(Records excerpted from a collection)
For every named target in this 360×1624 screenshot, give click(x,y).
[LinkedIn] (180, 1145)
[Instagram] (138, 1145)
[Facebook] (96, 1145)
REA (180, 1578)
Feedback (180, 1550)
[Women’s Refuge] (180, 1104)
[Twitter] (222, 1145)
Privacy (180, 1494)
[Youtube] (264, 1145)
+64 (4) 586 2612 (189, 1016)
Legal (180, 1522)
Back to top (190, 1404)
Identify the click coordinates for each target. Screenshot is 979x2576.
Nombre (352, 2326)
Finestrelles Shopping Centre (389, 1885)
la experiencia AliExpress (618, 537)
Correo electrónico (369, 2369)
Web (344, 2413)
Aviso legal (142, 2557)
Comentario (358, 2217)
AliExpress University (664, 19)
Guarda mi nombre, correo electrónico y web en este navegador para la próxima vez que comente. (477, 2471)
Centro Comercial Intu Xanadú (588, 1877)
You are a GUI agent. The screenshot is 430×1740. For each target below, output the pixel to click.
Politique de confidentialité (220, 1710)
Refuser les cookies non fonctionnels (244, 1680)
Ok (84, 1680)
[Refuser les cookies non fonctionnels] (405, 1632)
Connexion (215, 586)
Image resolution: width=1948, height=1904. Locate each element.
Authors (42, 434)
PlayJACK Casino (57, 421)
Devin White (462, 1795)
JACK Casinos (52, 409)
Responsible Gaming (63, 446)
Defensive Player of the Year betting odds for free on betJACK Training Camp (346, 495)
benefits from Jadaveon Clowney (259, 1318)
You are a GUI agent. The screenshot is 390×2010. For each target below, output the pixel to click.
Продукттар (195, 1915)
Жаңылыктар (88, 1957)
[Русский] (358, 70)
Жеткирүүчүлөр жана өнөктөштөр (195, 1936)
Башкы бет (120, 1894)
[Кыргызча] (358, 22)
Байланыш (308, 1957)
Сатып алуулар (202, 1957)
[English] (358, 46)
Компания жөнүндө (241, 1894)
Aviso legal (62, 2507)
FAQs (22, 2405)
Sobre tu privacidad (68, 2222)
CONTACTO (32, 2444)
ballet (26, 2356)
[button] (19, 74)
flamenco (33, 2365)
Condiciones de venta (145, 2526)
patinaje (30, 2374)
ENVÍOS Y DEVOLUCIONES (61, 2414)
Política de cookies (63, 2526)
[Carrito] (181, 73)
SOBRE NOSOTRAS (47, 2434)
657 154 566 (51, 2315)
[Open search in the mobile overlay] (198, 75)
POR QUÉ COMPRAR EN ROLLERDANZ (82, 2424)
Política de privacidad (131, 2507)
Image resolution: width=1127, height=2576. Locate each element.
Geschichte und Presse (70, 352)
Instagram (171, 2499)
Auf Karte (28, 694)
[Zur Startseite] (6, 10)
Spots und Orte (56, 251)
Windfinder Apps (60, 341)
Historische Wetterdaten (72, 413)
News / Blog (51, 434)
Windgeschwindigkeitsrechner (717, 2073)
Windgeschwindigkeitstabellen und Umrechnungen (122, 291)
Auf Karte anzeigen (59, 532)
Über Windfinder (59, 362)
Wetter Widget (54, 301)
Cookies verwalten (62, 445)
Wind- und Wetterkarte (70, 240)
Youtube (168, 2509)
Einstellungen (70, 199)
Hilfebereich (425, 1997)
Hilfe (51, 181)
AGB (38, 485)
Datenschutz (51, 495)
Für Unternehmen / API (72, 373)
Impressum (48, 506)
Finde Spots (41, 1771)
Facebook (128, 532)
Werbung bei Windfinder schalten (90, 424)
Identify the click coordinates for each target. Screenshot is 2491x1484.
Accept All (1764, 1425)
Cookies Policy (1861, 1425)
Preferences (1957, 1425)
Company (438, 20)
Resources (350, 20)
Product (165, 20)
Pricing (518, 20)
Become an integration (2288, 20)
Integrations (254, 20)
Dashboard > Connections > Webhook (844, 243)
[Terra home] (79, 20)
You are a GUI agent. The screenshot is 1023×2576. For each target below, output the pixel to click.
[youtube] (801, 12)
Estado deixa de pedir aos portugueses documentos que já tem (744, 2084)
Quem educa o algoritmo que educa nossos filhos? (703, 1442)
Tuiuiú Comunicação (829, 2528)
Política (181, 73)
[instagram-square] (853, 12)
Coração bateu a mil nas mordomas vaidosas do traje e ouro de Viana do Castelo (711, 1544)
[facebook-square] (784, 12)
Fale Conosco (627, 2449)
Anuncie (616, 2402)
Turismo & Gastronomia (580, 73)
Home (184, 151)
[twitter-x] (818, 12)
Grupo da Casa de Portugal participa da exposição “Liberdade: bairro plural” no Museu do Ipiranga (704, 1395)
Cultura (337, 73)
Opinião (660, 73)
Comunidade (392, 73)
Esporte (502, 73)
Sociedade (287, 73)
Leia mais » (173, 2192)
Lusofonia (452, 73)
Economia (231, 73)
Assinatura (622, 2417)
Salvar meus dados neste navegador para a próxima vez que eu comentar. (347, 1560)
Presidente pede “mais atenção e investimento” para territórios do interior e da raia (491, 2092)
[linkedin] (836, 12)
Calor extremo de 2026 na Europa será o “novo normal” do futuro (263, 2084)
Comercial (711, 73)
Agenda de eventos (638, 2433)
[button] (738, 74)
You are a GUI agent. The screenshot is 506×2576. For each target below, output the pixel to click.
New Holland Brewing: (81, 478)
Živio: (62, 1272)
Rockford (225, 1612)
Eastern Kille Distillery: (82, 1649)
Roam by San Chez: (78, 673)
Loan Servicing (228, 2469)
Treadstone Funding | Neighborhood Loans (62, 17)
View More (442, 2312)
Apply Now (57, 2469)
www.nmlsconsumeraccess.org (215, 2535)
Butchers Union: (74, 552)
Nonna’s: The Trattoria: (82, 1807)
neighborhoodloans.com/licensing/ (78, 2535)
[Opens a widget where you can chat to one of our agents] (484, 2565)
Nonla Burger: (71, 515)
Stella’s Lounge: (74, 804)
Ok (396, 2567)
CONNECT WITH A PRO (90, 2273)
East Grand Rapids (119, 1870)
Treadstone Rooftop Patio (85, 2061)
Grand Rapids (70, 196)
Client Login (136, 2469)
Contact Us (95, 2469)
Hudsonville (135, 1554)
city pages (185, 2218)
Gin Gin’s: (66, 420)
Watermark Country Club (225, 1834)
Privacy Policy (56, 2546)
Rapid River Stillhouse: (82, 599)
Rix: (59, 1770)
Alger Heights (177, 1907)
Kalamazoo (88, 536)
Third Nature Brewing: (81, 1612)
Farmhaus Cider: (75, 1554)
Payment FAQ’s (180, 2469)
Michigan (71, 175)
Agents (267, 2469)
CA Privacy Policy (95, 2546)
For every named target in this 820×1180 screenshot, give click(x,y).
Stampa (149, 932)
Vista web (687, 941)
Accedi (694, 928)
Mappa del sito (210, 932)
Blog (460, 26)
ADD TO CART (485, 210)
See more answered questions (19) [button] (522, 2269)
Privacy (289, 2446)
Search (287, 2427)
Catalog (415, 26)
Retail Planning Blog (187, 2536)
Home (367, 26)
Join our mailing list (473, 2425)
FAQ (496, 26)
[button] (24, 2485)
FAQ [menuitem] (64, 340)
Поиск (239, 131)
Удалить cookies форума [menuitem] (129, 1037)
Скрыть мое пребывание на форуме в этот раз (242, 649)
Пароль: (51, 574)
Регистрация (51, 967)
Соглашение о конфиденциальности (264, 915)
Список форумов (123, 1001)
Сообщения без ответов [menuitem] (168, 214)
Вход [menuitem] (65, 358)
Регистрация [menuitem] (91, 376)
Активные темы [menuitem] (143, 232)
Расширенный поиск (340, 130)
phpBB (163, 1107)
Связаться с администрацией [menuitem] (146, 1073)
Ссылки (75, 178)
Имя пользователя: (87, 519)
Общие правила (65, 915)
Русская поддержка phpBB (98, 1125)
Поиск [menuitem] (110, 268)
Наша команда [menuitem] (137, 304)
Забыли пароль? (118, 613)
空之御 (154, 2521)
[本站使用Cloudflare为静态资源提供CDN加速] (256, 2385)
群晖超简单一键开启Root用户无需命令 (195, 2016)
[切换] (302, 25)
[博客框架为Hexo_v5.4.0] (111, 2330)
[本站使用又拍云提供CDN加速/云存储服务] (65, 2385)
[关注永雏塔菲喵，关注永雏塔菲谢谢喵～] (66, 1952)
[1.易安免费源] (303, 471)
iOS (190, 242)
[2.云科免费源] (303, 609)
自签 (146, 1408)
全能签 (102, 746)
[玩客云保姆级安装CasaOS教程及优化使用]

■ What is being asked ■
Among the lines above, find those carrying the word "electrónico" and copy them out.

■ Task output ■
Correo electrónico (369, 2369)
Guarda mi nombre, correo electrónico y web en este navegador para la próxima vez que comente. (477, 2471)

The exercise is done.